How does one honour a fabulous exhibitionist? With a fabulous exhibition, is one way. Killed in a motorcycle accident just at the start of his third decade, Italian artist Pino Pascali lives on across the globe as an artiste par excellence. You’ll find his striking multimedia sculptures on the cover of books, headlining gallery shows, analysed in journals, and now, strewn across three buildings of none other than Milano’s Fondazione Prada. From March to September 2024, tens of thousands of viewers will pass through the museum’s four-part exhibition, rounding corners and descending staircases deeper and deeper into one man’s brilliant career—a career whose dearth of hours is eclipsed by a plethora of substance.

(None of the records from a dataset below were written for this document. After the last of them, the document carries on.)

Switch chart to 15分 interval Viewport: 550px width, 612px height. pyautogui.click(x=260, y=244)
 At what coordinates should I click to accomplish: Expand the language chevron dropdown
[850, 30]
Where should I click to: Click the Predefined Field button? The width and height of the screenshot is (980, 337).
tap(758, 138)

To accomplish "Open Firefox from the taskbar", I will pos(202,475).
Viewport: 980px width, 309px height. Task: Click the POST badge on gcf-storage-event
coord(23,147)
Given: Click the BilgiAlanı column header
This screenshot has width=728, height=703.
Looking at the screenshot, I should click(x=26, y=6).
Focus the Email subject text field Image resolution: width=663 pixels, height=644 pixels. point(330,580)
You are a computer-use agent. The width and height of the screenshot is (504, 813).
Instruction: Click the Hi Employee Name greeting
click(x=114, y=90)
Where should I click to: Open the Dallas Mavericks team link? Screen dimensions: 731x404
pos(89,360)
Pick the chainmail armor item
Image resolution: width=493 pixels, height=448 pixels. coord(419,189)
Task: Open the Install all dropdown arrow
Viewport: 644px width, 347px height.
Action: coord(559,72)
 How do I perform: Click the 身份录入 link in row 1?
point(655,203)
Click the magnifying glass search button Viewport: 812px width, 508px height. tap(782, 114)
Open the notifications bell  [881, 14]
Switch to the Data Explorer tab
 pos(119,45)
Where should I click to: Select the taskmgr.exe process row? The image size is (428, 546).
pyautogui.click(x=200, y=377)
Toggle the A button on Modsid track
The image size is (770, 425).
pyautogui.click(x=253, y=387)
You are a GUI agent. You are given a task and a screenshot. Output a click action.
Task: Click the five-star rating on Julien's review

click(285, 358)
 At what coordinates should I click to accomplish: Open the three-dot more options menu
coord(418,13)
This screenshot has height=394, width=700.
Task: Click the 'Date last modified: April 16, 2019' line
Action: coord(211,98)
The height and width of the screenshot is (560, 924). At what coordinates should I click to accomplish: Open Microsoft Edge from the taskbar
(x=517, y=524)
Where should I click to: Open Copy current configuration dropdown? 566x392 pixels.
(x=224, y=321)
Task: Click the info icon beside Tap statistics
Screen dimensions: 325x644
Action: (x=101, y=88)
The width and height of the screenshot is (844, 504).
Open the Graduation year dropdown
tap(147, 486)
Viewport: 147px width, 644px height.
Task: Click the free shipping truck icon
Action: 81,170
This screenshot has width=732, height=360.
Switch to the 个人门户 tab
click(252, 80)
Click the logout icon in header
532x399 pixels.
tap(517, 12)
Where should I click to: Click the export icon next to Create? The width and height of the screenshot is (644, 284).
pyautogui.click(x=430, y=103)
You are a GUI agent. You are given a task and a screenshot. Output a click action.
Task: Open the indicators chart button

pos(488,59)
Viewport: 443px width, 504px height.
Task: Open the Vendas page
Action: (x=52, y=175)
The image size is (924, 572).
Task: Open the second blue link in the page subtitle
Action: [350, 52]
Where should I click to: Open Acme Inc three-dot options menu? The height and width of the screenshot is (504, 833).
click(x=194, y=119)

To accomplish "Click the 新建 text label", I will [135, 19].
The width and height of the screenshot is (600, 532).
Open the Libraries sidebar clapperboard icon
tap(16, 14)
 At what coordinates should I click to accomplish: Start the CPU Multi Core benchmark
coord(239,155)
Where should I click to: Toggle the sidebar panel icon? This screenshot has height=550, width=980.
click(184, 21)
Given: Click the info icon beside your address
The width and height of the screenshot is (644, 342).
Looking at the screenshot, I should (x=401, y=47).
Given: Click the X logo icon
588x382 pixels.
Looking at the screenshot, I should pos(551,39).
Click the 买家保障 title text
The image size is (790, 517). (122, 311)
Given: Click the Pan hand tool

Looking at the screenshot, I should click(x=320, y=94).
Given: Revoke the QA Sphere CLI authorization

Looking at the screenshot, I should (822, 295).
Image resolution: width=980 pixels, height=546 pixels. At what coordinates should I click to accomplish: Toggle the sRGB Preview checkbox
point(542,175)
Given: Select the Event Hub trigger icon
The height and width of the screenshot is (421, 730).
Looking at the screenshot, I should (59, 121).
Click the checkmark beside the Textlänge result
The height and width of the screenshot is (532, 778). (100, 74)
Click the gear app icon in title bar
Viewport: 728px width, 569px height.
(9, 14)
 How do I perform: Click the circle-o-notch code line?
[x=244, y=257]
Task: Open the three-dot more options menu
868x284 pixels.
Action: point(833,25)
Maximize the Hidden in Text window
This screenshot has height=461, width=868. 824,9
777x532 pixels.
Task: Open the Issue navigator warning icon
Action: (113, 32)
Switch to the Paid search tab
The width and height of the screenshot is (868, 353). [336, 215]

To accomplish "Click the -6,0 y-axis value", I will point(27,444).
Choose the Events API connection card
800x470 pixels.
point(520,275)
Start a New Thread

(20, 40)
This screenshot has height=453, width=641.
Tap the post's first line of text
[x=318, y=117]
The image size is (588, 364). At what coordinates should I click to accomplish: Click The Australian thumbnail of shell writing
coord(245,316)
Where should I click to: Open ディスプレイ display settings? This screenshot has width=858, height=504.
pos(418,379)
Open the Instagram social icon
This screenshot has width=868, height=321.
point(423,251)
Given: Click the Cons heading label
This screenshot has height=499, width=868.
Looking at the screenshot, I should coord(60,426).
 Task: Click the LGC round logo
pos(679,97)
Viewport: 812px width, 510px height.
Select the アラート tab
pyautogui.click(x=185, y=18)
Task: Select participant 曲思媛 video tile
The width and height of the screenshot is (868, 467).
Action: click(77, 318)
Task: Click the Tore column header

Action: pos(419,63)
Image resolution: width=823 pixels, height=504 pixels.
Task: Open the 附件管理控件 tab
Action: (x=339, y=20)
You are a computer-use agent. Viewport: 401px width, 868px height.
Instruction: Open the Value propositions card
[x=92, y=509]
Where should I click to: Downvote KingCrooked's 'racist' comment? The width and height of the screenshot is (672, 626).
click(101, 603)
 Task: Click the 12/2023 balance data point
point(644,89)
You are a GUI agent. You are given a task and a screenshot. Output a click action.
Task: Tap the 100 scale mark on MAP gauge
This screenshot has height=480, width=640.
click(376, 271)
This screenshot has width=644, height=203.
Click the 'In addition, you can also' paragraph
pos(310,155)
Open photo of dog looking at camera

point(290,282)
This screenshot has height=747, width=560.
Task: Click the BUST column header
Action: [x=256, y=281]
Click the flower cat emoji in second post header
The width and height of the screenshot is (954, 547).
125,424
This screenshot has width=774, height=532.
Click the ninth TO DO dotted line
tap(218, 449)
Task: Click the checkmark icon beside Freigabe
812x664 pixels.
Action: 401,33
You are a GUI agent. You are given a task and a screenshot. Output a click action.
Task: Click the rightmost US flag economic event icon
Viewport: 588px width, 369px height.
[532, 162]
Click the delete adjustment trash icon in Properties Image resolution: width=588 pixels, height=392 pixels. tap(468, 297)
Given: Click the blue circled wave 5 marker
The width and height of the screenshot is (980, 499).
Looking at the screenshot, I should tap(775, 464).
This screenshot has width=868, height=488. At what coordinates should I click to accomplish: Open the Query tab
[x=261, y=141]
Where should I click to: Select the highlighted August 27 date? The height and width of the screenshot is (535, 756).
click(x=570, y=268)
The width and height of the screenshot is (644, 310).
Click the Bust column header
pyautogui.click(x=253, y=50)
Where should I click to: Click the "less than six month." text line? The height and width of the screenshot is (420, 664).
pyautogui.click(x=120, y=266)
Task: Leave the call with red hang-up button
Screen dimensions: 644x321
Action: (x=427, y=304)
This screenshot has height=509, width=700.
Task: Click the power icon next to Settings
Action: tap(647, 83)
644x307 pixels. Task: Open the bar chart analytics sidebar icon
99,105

When the year is 1955 and a twenty-year-old Southern Italian denizen decides he wants to pursue art, he moves to Rome. Pascali’s formal training began at the Accademia Di Belle Arti di Roma, where he studied set design and scene painting. This course of study, coupled with his early career positions—as a set designer for Italian broadcaster Rai and a graphic designer for various cinema and advertising companies—revealed his knack for a good scene right off the bat. Each one of his individual works is robust and more than apt to survive and thrive as an isolated work. And still, Pascali was too enthralled with relationshipsbetween his own creations, between his creations and characters, times, places, and props—to forego the scene.
By the time of his premature death, the Italian artist had perfected the art of showmanship. A creative polymath must, for cohesion’s sake, find a way to fraternise his pieces—assuming true marriage remains a distant illusion. With one set of sculptures, the artist uses army-green, dense material to build a small arsenal, fit with missiles, tanks, and all. The mood is tense, matching the sturdy, inflexible, and unforgiving materials from which the structures are built. One would feel no surprise at seeing these statues in the War Remnants Museum in Ho Chi Minh or in London’s Imperial War Museum. That such works come from the same hands as a giant, fuzzy, brightly coloured piece—made to lay like a worm across the floor—bearing resemblance to all of a snake, a pipe cleaner, and a gummy from the penny candy store, elicits understandable shock.
More in line with the latter is a similarly gargantuan, cobalt blue, faux fur tarantula. In the former camp is a grey-cratered block that juts out from a blank wall in grim isolation. Delineation, a practice in which the art world delights, is difficult, if not impossible, when it comes to Pascali. A “tortured” man with a taste for the dismal would not dabble in pipe cleaner-adjacent play, but a euphoric daydreamer would have no interest in such military vehicles. Rarely could a critic point to two works by an artist, call one “garish” and the other “mirthless,” and sound any kind of reasonable. But need we remind you? Pascali provokes. This man loves a scene, and he puts on a real juicy one.
When Mark Godefry was given the honour of curating Fondazione Prada’s exhibit, he inherited no small feat. On his side, at least, was a bounty of physical space, and he took full advantage of it. In the eponymous hero’s wont style, the exhibition spans four rooms, planned and calculated meticulously yet manifested seamlessly. Part one, spanning the ground and first floors of the podium, reveals Godfrey’s best shot at a Pascalian exhibition—theatrical and just-so. Only Pascali’s work is on display here. Next, the Podium’s upper stories spotlight the sculptor-at-large’s passion for material—an abundance of materials, many of which you would classify as more in the “garbage” category. Faux fur, steel wool, canvas, dirt, car components, and hay are accompanied by magazines and catalogues from the '60s—the decade in which Pascali mostly worked—which help a wide-eyed audience interpret both the logistics and the theoretical intentions behind what they’re seeing.
As he takes them out of the Pavillion building and in through the doors of the Nord gallery, Godfrey moves the audience away from pure-Pascalian territory and into a group collection. Three key group shows are highlighted: Fuoco Immagine Acqua Terra (Rome 1967), Manifestation Biennale Internationale des Jeunes Artiste (Paris 1967), and Arte Povera (Bologna 1968). A staunch believer in collaboration, the way he was able to build off of and onto other artists’s work is a part of Pascali that Godfrey, rightfully, does not overlook.
Walking out of gallery Nord, the audience knows the end is near. The fourth and last part in the series, housed in the gallery Sud, meets the definition of grand finale in the most fulfilling sense. Blown-up photos of Pascali interacting with his own installations deck the walls. We see him in the shadow of his giant blue tarantula, splayed out on his back, legs thrust up over and behind his head, in a dramatised child's pose. His intention was apparently to give audiences an idea of how to interact with his creations: “playfully” and “imaginatively.” A walk through Pascali’s art requires of its audiences everything but the typical “museum-whispers”; the Italian creative mastermind says sotto voce can “stick it.” This is a perfect final ode, on Godfrey’s part, to a vibrant, vivacious young man who left the world too early, but a bit weirder and more fun than he found it.